Nous avons reçu, au Lab, l’écrivain Frédéric Mitterrand pour son dernier ouvrage paru aux éditions Xo, « Napoléon III et Victor Hugo. Le duel ». À travers ce livre, Frédéric Mitterrand nous fait revivre le conflit qui opposa ces deux grandes figures historiques du Second Empire. En 1851, après avoir été président de la République durant 4 années, Louis-Napoléon Bonaparte se fait proclamer empereur. Victor Hugo, député de l’Assemblée dissoute et célèbre écrivain, connaît bien ce nouvel empereur. Il le suit mais n’hésite pas à s’opposer farouchement à lui. Le littéraire et le pouvoir, amis ou ennemis ? Comme le souligne Frédéric Mitterrand, ancien ministre de la culture : « Victor Hugo, le héros du romantisme, contre Napoléon III, le héros romanesque. Leur duel domine l’histoire du XIXe siècle, mais il se prolonge jusqu’à aujourd’hui, car c’est celui de la pensée et du pouvoir ».

@Bruno Klein
Des propos recueillis par Marie-Gaëlle Van Snick
Marie-Gaëlle Van Snick : Frédéric Mitterrand, vous êtes avec nous pour nous présenter votre dernier ouvrage « Napoléon III et Victor Hugo. Le Duel ». Le sous-titre en est « Le voleur et son ombre », pouvez-vous nous en dire plus ?
Frédéric Mitterrand : En fait, c’était le titre « Le voleur et son ombre » que je voulais mettre au départ. Finalement, je pense que Napoléon III a volé la République à son profit. Et Victor Hugo l’a suivi sans cesse. Avant, pendant, et après. Et jusqu’à maintenant, d’ailleurs, parce que le jugement qu’on porte sur Napoléon III a été façonné en partie par Victor Hugo. Donc, le voleur et son ombre. Mais finalement, avec l’éditeur, on s’est dit que « Le voleur et son ombre », c’était un peu obscure et que « Le duel » était plus approprié.

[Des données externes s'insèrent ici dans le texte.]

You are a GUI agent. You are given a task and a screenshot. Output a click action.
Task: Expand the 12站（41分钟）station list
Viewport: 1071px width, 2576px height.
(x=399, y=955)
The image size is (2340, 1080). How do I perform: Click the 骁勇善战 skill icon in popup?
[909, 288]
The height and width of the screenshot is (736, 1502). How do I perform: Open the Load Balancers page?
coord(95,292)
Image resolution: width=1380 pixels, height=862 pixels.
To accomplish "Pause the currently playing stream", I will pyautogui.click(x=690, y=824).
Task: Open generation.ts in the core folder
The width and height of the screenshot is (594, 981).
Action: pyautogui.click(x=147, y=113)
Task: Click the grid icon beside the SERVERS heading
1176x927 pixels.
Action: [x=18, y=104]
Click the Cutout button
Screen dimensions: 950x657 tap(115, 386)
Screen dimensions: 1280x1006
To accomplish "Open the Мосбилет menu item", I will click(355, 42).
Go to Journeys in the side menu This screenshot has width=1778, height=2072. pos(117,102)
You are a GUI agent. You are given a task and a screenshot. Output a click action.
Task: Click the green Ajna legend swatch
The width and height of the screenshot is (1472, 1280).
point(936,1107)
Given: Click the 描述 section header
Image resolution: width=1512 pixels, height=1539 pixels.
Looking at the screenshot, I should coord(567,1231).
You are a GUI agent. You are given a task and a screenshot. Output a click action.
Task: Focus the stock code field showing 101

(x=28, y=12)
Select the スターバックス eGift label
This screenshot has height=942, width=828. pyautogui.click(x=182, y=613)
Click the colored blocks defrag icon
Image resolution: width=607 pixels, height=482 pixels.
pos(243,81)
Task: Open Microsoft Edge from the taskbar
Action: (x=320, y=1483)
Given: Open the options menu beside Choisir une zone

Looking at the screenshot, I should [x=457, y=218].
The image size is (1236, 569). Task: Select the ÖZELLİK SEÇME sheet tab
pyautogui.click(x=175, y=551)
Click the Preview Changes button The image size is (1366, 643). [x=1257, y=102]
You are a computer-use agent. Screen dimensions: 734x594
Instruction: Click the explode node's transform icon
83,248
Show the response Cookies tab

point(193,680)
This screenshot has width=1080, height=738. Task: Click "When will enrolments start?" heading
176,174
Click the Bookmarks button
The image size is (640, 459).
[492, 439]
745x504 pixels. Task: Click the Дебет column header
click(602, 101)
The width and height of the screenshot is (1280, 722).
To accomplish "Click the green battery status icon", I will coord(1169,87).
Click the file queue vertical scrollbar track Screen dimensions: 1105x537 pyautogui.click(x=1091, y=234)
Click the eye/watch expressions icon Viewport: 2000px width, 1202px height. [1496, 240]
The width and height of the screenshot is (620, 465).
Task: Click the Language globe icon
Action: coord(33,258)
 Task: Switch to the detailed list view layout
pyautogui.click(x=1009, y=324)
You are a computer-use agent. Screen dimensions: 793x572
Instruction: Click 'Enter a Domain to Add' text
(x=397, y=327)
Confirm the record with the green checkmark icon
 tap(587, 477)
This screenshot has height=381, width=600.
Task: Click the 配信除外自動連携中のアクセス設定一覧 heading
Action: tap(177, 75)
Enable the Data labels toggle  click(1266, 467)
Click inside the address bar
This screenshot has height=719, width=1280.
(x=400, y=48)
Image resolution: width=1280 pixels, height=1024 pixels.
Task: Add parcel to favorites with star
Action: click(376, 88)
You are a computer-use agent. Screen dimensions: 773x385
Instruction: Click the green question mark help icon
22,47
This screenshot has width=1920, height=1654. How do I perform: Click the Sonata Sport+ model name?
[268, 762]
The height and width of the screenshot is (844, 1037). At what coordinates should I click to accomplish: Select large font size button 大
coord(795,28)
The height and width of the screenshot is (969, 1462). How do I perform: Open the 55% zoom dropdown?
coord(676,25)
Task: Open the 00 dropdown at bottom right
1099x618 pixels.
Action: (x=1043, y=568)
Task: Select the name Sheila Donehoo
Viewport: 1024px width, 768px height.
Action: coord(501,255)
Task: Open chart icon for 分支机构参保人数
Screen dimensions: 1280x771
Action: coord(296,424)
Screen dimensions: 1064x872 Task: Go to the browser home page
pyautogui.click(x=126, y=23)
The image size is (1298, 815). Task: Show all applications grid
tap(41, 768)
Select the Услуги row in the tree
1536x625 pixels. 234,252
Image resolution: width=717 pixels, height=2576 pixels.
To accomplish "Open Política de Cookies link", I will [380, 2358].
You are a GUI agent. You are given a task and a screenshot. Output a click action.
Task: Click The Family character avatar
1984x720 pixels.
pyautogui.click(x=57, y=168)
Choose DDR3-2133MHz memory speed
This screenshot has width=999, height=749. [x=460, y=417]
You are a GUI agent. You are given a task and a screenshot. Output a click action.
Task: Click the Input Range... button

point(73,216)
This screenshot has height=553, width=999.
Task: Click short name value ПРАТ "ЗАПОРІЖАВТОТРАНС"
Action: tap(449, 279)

MG.VS: Vous parlez aussi d’un duel fratricide entre les deux. Pourquoi ?
F.M : Fratricide, non. Ils n’étaient pas deux frères mais deux personnes qui ont cherché à se séduire mutuellement. Ça a failli marché mais ça n’a pas été le cas. Contrairement à ce que l’on croit, ils n’étaient pas ennemis au départ. En revanche, ils se connaissaient extrêmement bien. Ils ont essayé de se séduire l’un l’autre. Si ça n’a pas marché, c’est parce que Victor Hugo était trop impétueux et que le Prince-Président, parce qu’on a oublié que Napoléon III était Président de la République pendant 4 ans, était trop prudent pour s’embarrasser de quelqu’un de difficile comme l’était Victor Hugo.
MG.VS : Il y avait de l’admiration entre les deux ?
F.M : Il y avait de l’intérêt. Victor Hugo admirait le futur Napoléon III avant de le détester et Napoléon III a toujours admiré Victor Hugo. Mais évidemment, c’était un peu difficile puisque Victor Hugo le traînait dans la boue.
MG.VS : Une préoccupation réunissait les deux, à savoir la réduction de la misère et de la pauvreté. Napoléon III avait déjà écrit son traité sur « L’extinction du paupérisme ». C’était donc un point de convergence entre eux mais c’est aussi ce qui les a séparé. Vous écrivez d’ailleurs : « Décidément, ce Président semble avoir oublié qu’il a écrit, un jour, un traité sur l’extinction du paupérisme ».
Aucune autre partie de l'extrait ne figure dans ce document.